8 Indians among 18 Asians elected to British Parliament

London: Setting a new record for representation of Asians in the UK, a record number of 18 candidates, including eight Indian-origins have made their way into the prestigious British House of Commons after emerging victorious in the just concluded UK parliamentary polls.

A record number of eight Indian-origin candidates including two women have been elected to the parliament. Other ten Asian candidates, mostly of Pakistan origin, have also won in the general election.

They included three Muslim women – all Labour – elected to the 650-member House of Commons.

Prominent among the Indian-origin candidate is Keith Vaz who has been re-elected from the Leicester East constituency for the sixth time, gaining a bigger vote than ever before.

Vaz won 53.76 percent of the vote, totaling 25,804 votes – up by more than 1,000 votes on his total for the 2005 General Election.

Other winners are Vaz’s sister Valerie, a lawyer who won her seat of Walsall South in the West Midlands on a Labour ticket and Priti Patel, a Conservative candidate from Witham.

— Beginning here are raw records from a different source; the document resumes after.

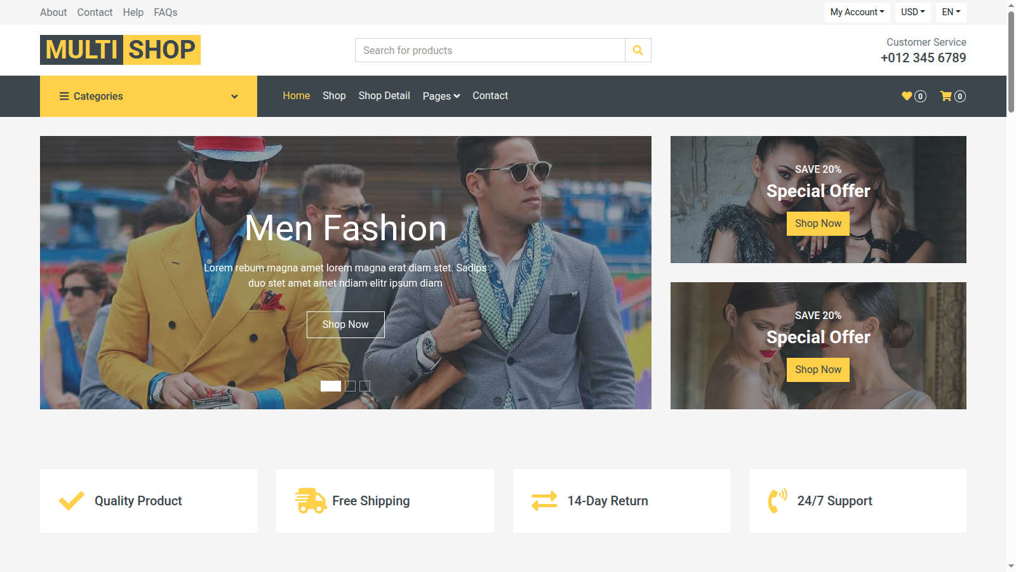Select the Shop navigation item

click(334, 95)
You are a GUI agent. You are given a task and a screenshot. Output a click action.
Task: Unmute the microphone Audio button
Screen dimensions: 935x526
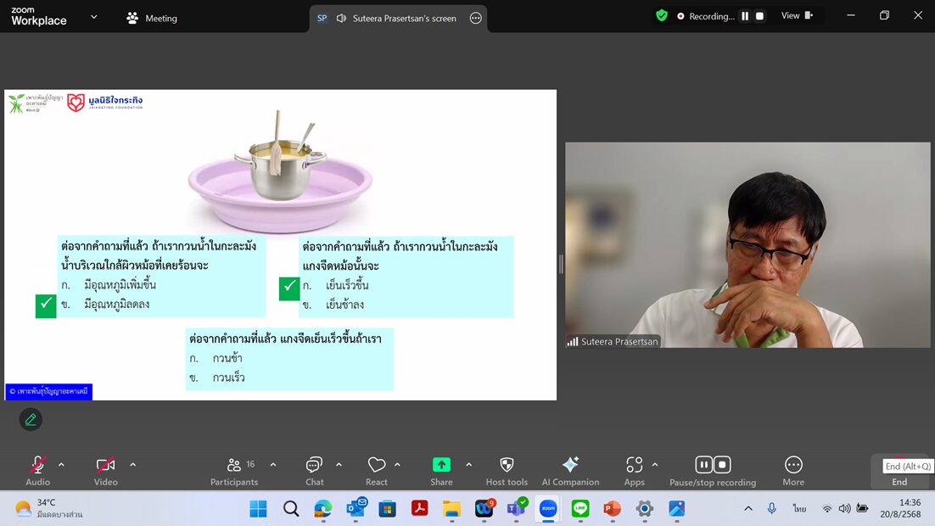pyautogui.click(x=37, y=465)
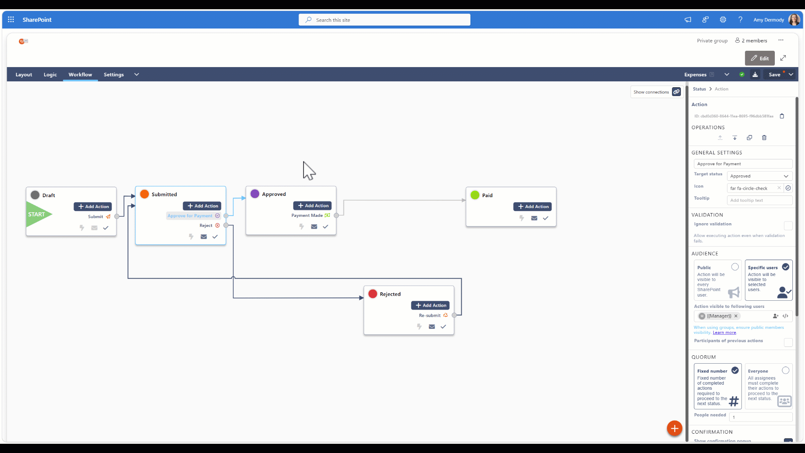Expand the Save options chevron
The width and height of the screenshot is (805, 453).
791,75
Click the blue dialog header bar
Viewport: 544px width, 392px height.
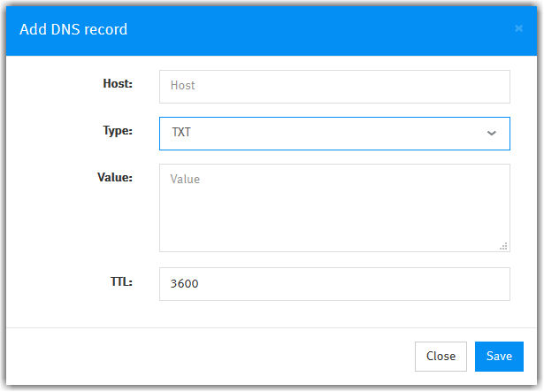272,31
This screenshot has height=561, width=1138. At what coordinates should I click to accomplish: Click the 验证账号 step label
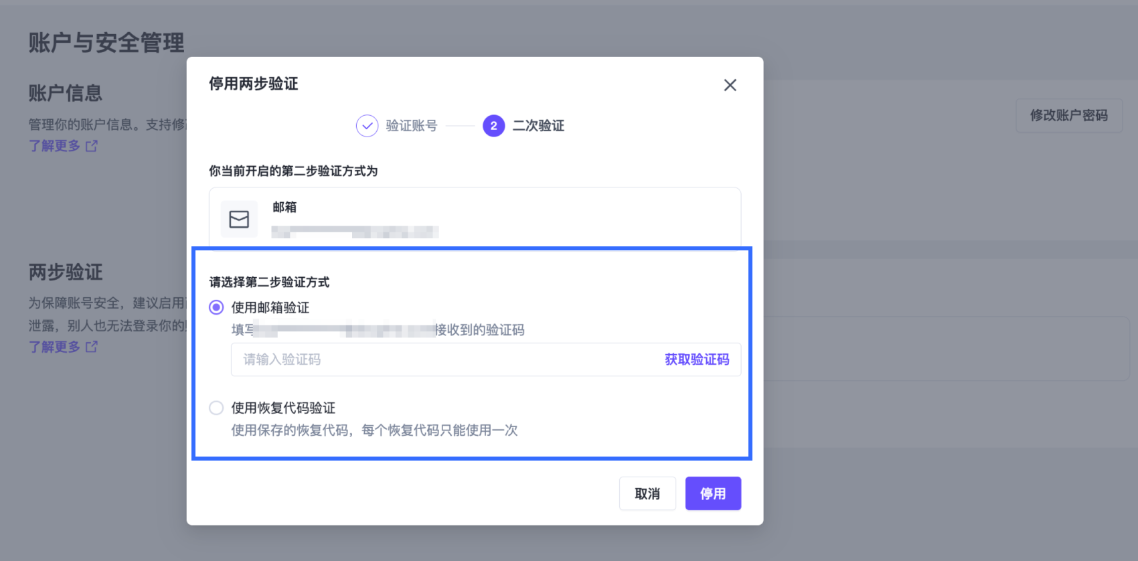pyautogui.click(x=411, y=126)
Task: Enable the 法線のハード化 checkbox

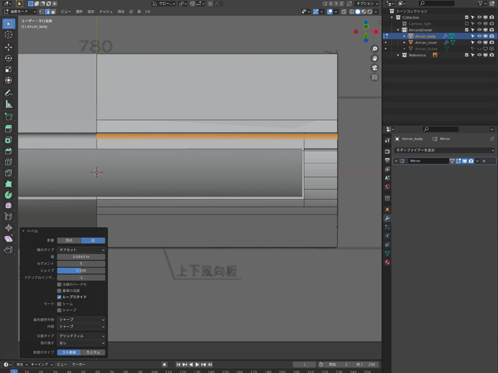Action: (x=59, y=284)
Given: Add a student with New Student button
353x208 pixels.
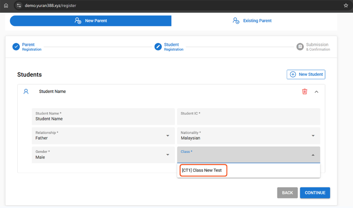Looking at the screenshot, I should (x=306, y=74).
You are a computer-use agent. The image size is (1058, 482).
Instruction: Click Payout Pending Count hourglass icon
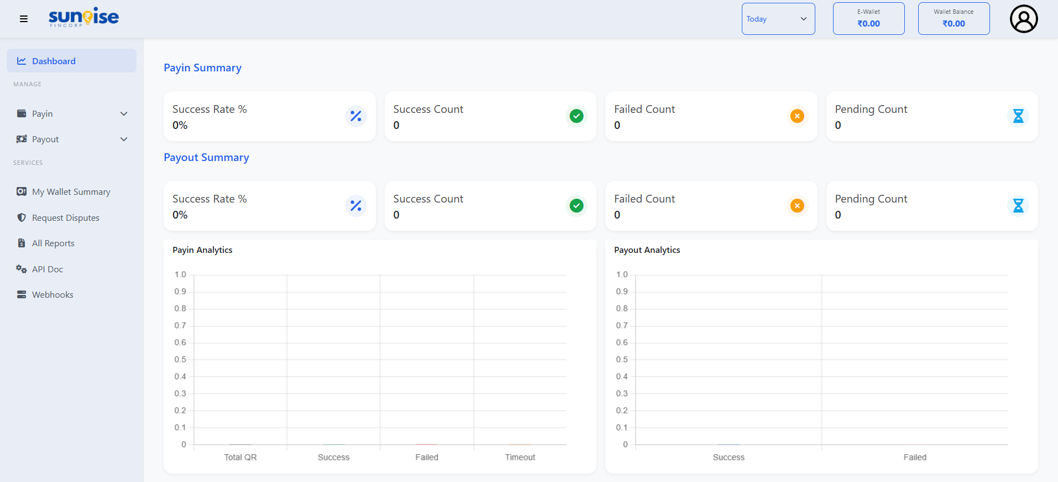[1018, 206]
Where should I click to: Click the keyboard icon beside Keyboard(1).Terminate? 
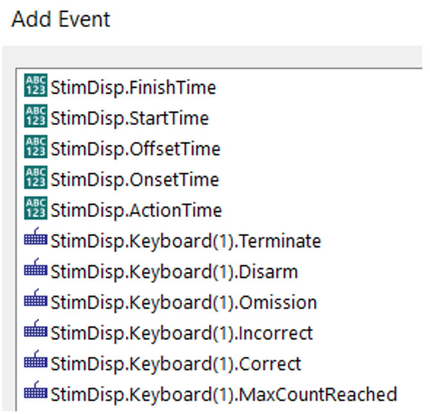coord(35,240)
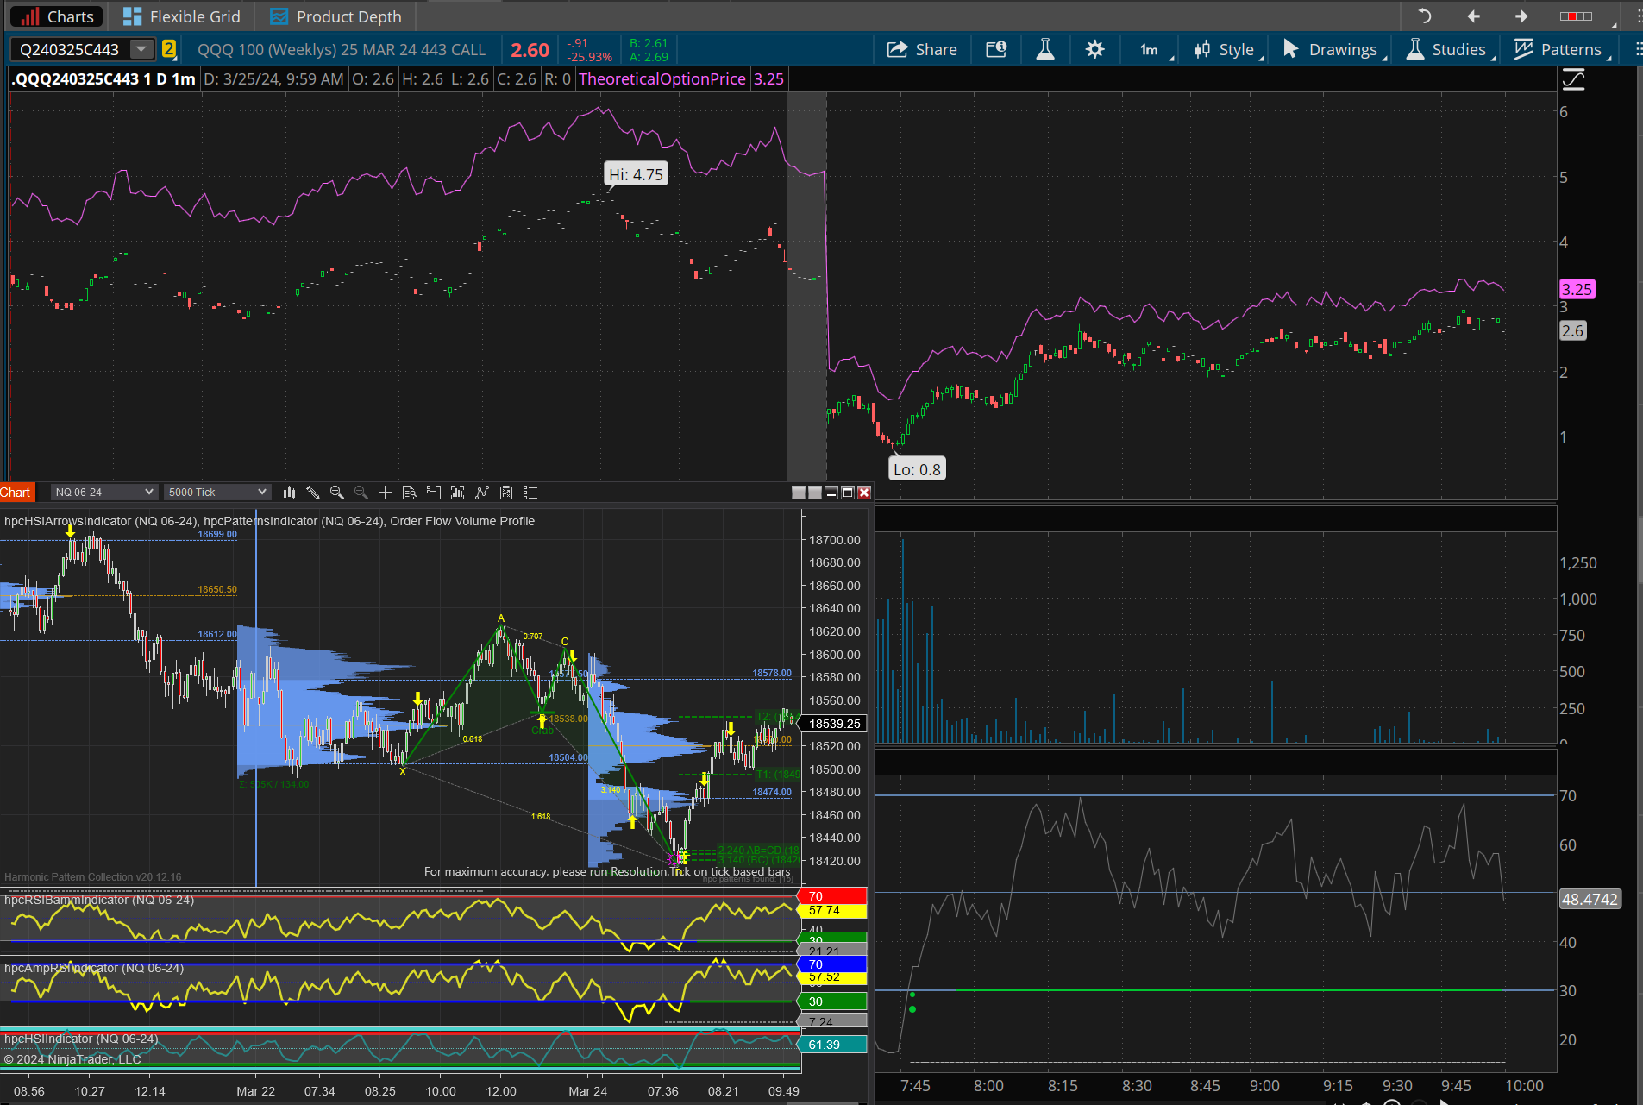Screen dimensions: 1643x1105
Task: Click NinjaTrader bar chart style icon
Action: (x=289, y=493)
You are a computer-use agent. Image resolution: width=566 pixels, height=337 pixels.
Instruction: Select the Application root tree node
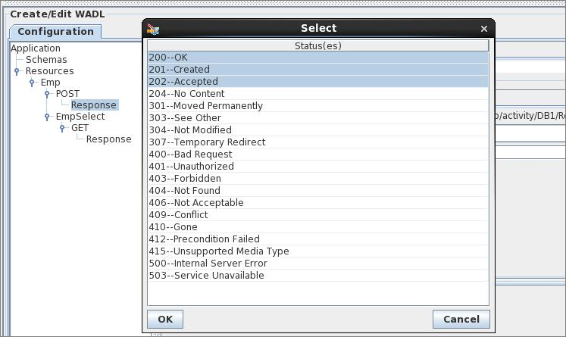(36, 48)
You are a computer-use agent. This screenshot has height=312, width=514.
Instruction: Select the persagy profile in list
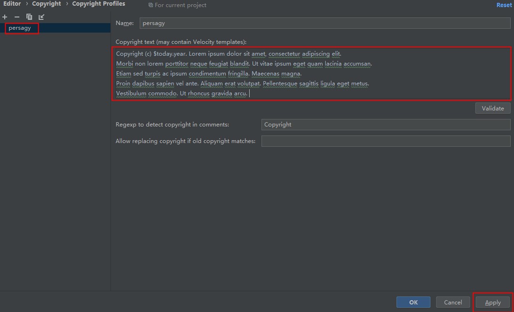[20, 28]
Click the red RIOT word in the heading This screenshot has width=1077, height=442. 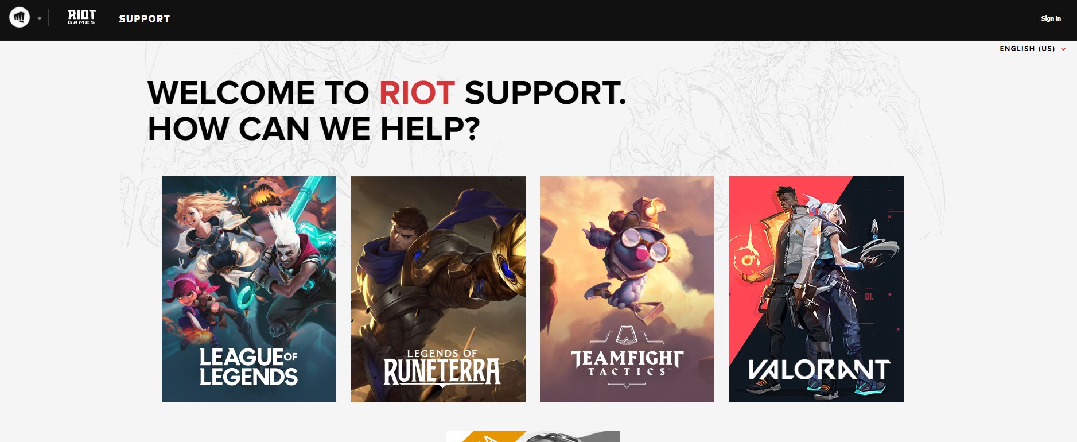coord(417,92)

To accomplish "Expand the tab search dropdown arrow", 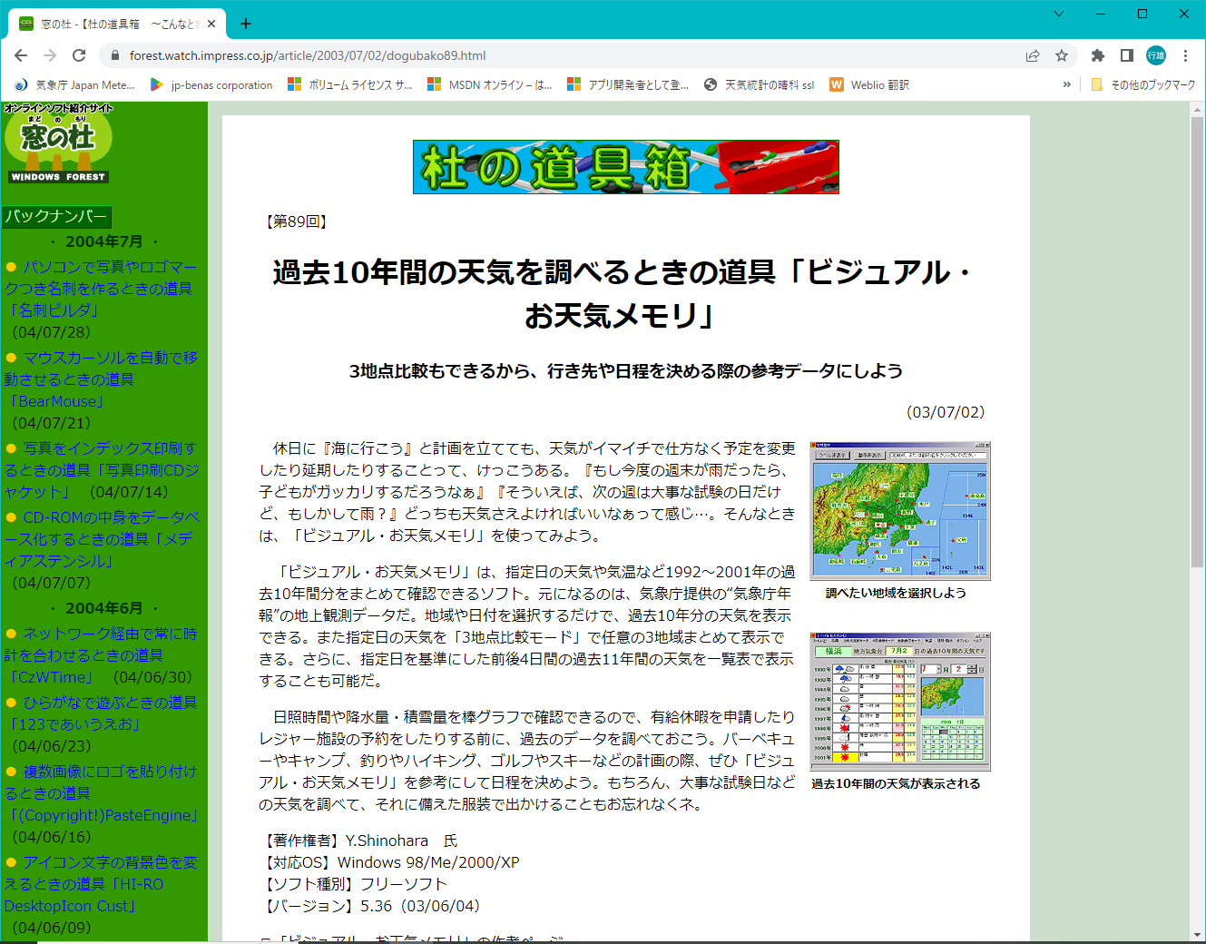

Keith Vaz and his sister will be the first brother and sister to sit in the House of Commons at the same time.

Vaz said on May 13: “It is truly an honor to have been re-elected to represent the people of Leicester East.

I will continue to do my very best to repay the confidence and trust that people have placed in me again.

I will continue to put the needs of Leicester first and fight for what Leicester rightly deserves.

I am delighted that Valerie has been elected, she will make an excellent MP and I look forward to debating in the Commons together.”

Other NRI winning candidates are Virendra Sharma from Ealing Southall, Marsha Singh (Labour) from Bradford West, Shailesh Vara (Conser-vative) from Cambridgeshire North West, Alok Sharma (Conservative) from Reading West, and Paul Uppal (Conservative) from Wolver-hampton South West.

Paramjit Dhanda, (Labour) is a prominent NRI former Minister to lose from Gloucester constituency.

The first Muslim woman to win in the general election to the House of Commons is Shabana Mahmood, a Barrister.
She won from Birmingham Ladywood for Labour. She increased the majority of outgoing former Internatio-nal Development Secretary Clare Short from under 7,000 votes to more than 10,000 votes.